Run PregnancyIdentifier end-to-end (HIP + PPS + merge + ESD + export) — runPregnancyIdentifier • PregnancyIdentifier

Orchestrates the full PregnancyIdentifier pipeline (adapted from the HIPPS implementation at https://github.com/louisahsmith/allofus-pregnancy/) on an OMOP CDM with `CDMConnector`.

Usage

runPregnancyIdentifier(
  cdm,
  outputFolder,
  exportFolder = NULL,
  startDate = as.Date("1900-01-01"),
  endDate = Sys.Date(),
  justGestation = TRUE,
  minCellCount = 5L,
  debugMode = FALSE,
  outputLogToConsole = TRUE,
  conformToValidation = FALSE
)

Arguments

cdm: (`cdm_reference`) A CDM reference created by `CDMConnector` pointing to an OMOP CDM instance.
outputFolder: (`character(1)`) Directory for pipeline outputs: **person-level and episode-level data** (RDS files such as `final_pregnancy_episodes.rds`, logs, `runStart.csv`, concept counts, etc.). Created if it does not exist.
exportFolder: (`character(1)`) Directory where **shareable aggregated CSV files** are written. Optional; defaults to `file.path(outputFolder, "export")`. These CSVs can be used as input to the Shiny app. With `conformToValidation = "both"`, results are written to `exportFolder/conform_false` and `exportFolder/conform_true`.
startDate: (`Date(1)`) Lower bound for concept/event dates included in the run. Default `1900-01-01`.
endDate: (`Date(1)`) Upper bound for concept/event dates included in the run. Default `Sys.Date()`.
justGestation: (`logical(1)`) If `TRUE`, allow episodes consisting only of gestational concepts (HIP behavior).

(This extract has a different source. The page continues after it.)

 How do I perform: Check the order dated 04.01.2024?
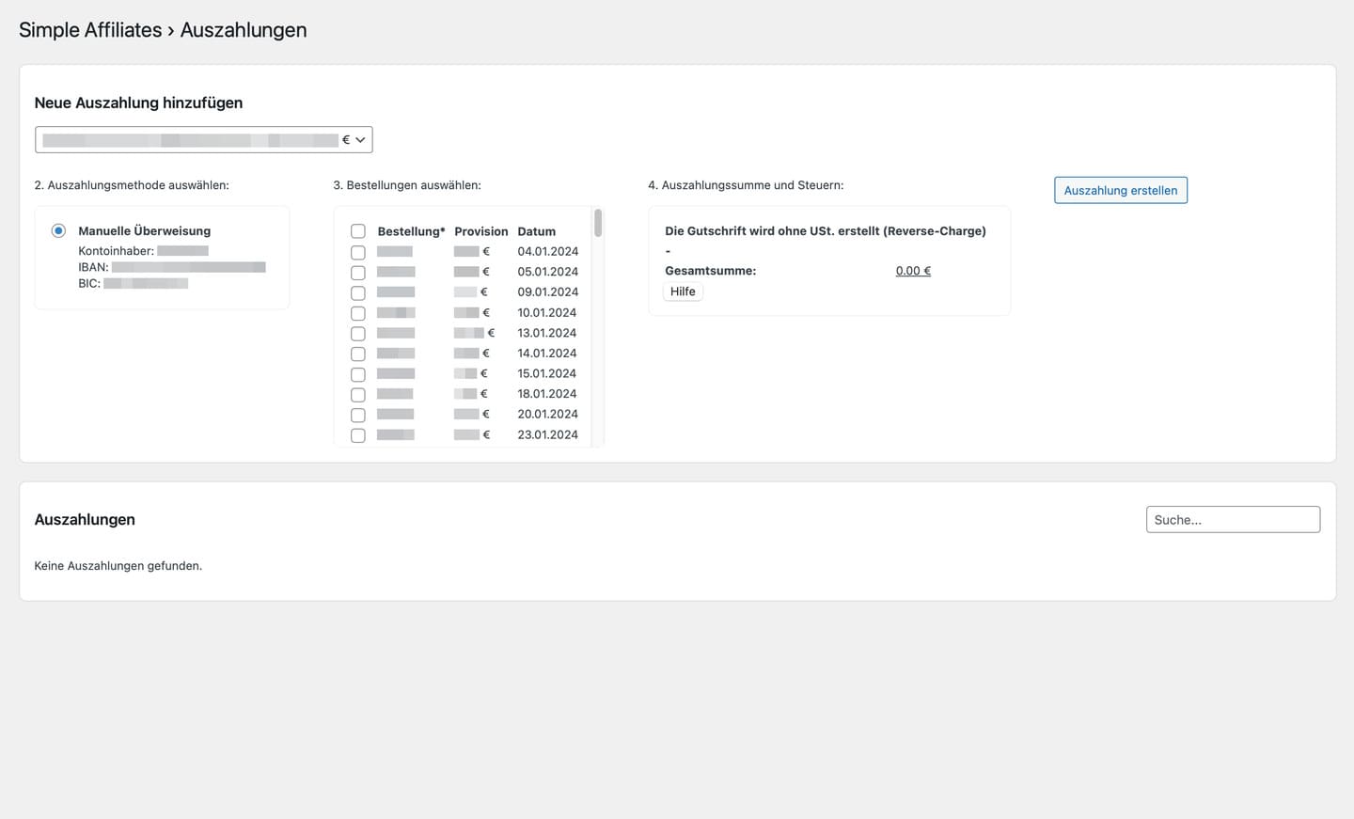[358, 252]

Passed through to `runHip()`.
minCellCount: (`integer(1)`) Minimum cell count used for suppression in exported summaries. Passed through to `exportPregnancies()`.
debugMode: (`logical(1)`) Should extra intermediate datasets be written to the outputFolder for debugging? `TRUE` or `FALSE` (default)
outputLogToConsole: (`logical(1)`) If `TRUE` (default), log messages are written to the console. If `FALSE`, only to the log file (e.g. for tests).
conformToValidation: (logical(1) or "both") If TRUE, after validation modify episode output to conform (remove overlapping episodes and episodes longer than 308 days). If FALSE (default), only validate and log issues. If "both", the pipeline runs once without conforming; export is run twice and results are written to exportFolder/conform_false and exportFolder/conform_true.

Value

Invisibly returns `NULL`. Side effects: - Adds/updates tables inside `cdm` (e.g., `cdm$preg_hip_records`, concept tables, and intermediate algorithm tables). - Writes person-level and episode-level data (RDS, logs) under `outputFolder`. - Writes incidence, prevalence, and characteristics CSV files to `exportFolder`. - Writes shareable aggregated CSV files to `exportFolder` (or `exportFolder/conform_false` and `exportFolder/conform_true` when `conformToValidation = "both"`).

Details

The pipeline performs: 1) cohort initialization (`initPregnancies()`): creates pregnancy-related concept tables and an initial cohort in the CDM, 2) HIP episode identification (`runHip()`): identifies episodes based on HIP rules, 3) PPS episode identification (`runPps()`): identifies episodes based on PPS rules, 4) merge (`mergeHipps()`): merges HIP and PPS into combined HIPPS episodes, 5) ESD refinement (`runEsd()`): derives inferred pregnancy start/precision and enriches merged episodes, 6) incidence and prevalence (`computeIncidencePrevalence()`): constructs outcome-specific cohort tables, generates denominator cohorts stratified by age group, and estimates incidence, period prevalence, and cohort characteristics, 7) export (`exportPregnancies()`): writes shareable aggregated CSV files to `exportFolder` (with optional small-cell suppression).